Ik wil Mariët ophalen. Greetje probeert alles te doen om Bart in het ziekenhuis te laten blijven, dat Mariët nog kan voelen dat hij warm is. Jet en Henk mogen niet meer bij hem zijn. Wat een onzin.
Terug naar Nijmegen, Mariët kan nog net even afscheid nemen. Na drie dagen ziekenhuis zijn we verdoofd. Bart wordt thuis afgeleverd. Wie heeft dit gedaan en waarom?
De verdachte wordt gearresteerd. Uit de media en van vrienden horen we wat er is gebeurd. Er volgt een periode met zittingen. Ronduit verschrikkelijk. Elke keer weer twijfel zaaien, dat vrienden van Bart het hebben gedaan, verhalen in de lucht, nergens op gebaseerd, scenario’s met klinkklare onzin, een spel dat ze spelen tijdens zittingen, respectloos naar ons als nabestaanden, ook naar het Hof, alsof ze in een toneelstuk meespelen.
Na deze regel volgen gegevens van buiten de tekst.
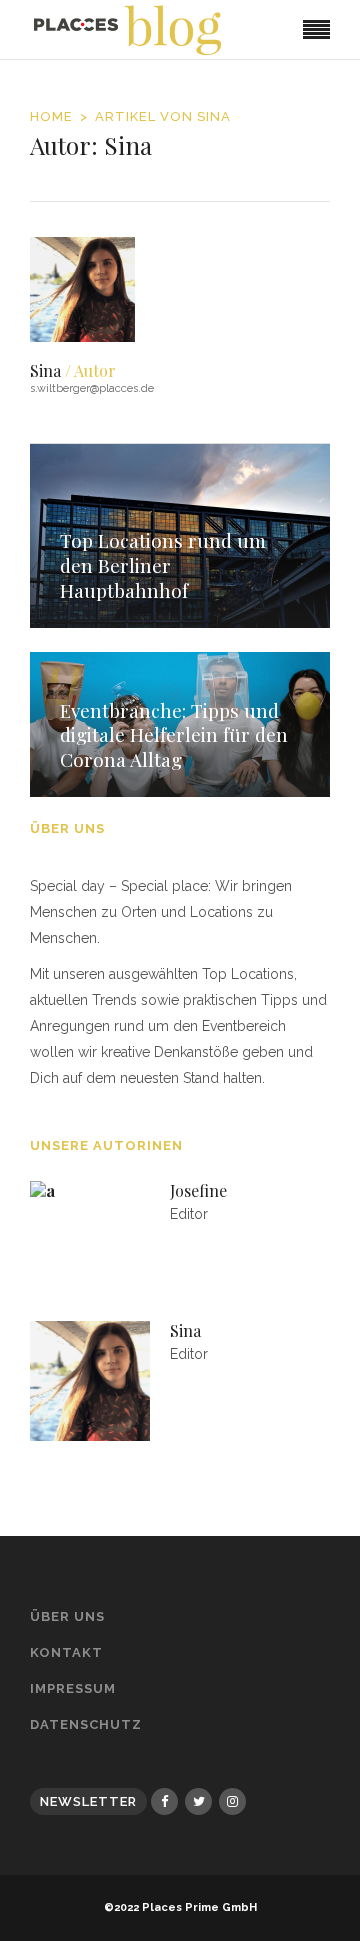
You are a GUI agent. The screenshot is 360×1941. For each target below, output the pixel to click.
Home (51, 116)
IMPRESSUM (73, 1688)
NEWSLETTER (88, 1801)
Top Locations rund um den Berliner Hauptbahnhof (163, 564)
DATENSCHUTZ (86, 1724)
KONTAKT (66, 1652)
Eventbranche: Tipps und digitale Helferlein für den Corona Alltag (174, 734)
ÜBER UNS (67, 1616)
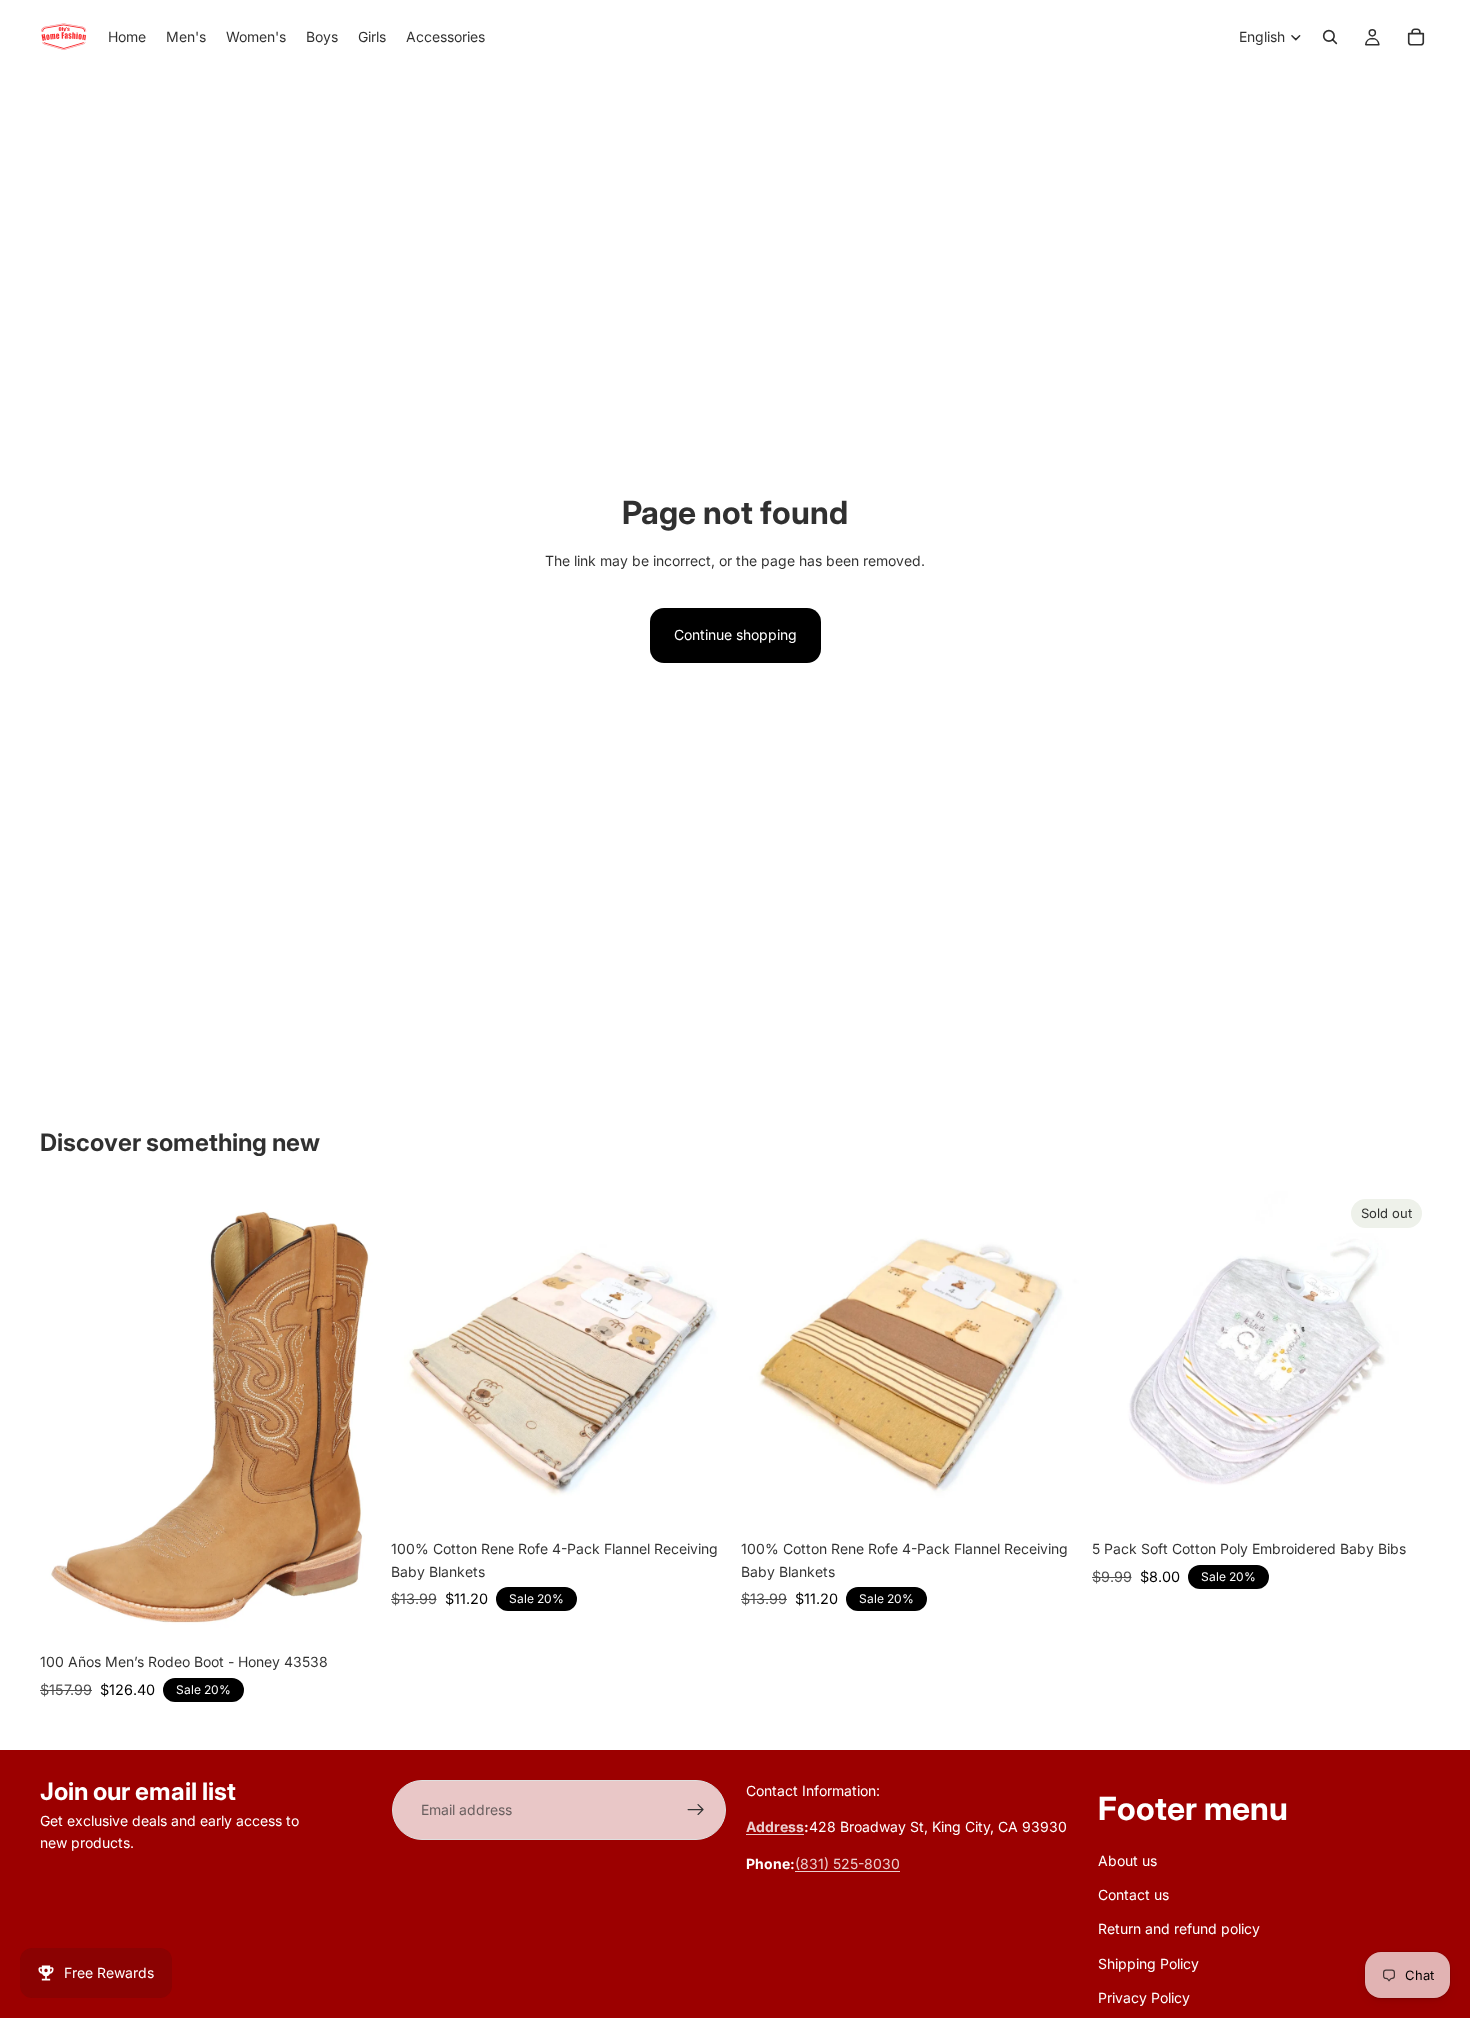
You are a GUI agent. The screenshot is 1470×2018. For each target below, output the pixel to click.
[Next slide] (699, 1361)
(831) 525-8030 (847, 1863)
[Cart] (1416, 37)
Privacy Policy (1144, 1997)
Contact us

De ouders spelen ook mee, zijn er trots op. Het mes is weggegoocheld, de vriendin is zielig: normen en waarden zijn ver te zoeken. Ze heeft zelf Bart aangevallen. Zeg gewoon dat je het gedaan hebt en onderga je straf. Onze Bart is dood.
Ons leven voor de dood van Bart was een dikke zeven, misschien een acht. Daar is nu nog een magere vier van over. We moeten nu met de nieuwe situatie om leren gaan. Wij houden hier de rest van leven last van, dat doet ons heel erg veel pijn. Dat zal niet afnemen, we moeten ermee leren omgaan, dat is ons lot.
We betreuren de houding van de dader en zijn omgeving, en denken dat hij na uitzitten van zijn straf op de oude voet verder gaat. Inclusief messen. We hopen dat dat moment van terugkeer zo lang mogelijk zal duren, hij zal een gevaar zijn.
Ons dagelijks leven is ver in kwaliteit teruggegaan. Ons is niet iets overkomen, er is ons iets aangedaan. Onze Bart is doodgestoken. Familie, vrienden en kennissen die hem nooit meer terug hebben gezien. Onze Henk wilde een handeltje met hem opzetten, moeder moet alles maar accepteren, vader mist hem en dat doet elke dag pijn. Ik wil er graag met rest van gezin het beste van maken, maar dat valt niet mee, we moeten maar afwachten hoe dat gaat.
(Met gebroken stem): Hoe graag zouden we nog een keer met hem kunnen praten, plannen maken, maar dat gaat niet. Onze Bart is dood, heel laf van achteren neergestoken in zijn rug.”
Er is een schadevergoeding toegekend, voor de begrafeniskosten, van 7040 euro.
De advocaat-generaal eist, net als eerder bij de rechtbank, elf jaar. Toen werd het negen jaar.
Bij de rechtbank had Maik een andere advocaat, in hoger beroep is het Ad Westendorp. Die brengt in zijn pleidooi naar voren dat er veel onduidelijkheid is over de toedracht, dat er geen technisch bewijs is en dat er niemand is die helder verklaart Maik te hebben zien steken. De indruk bestaat dat de anderen hebben afgesproken zijn cliënt te beschuldigen en dat de politie geen serieus onderzoek heeft gedaan naar andere scenario’s.
Het helpt niet. De uitspraak, twee weken later: elf jaar. Het hof acht Maik schuldig en overweegt dat negen jaar te weinig recht doet aan de ernst van het delict. Advocaat Ad Westendorp zou de uitspraak niet meer meemaken: hij overleed op 7 december aan een hartstilstand.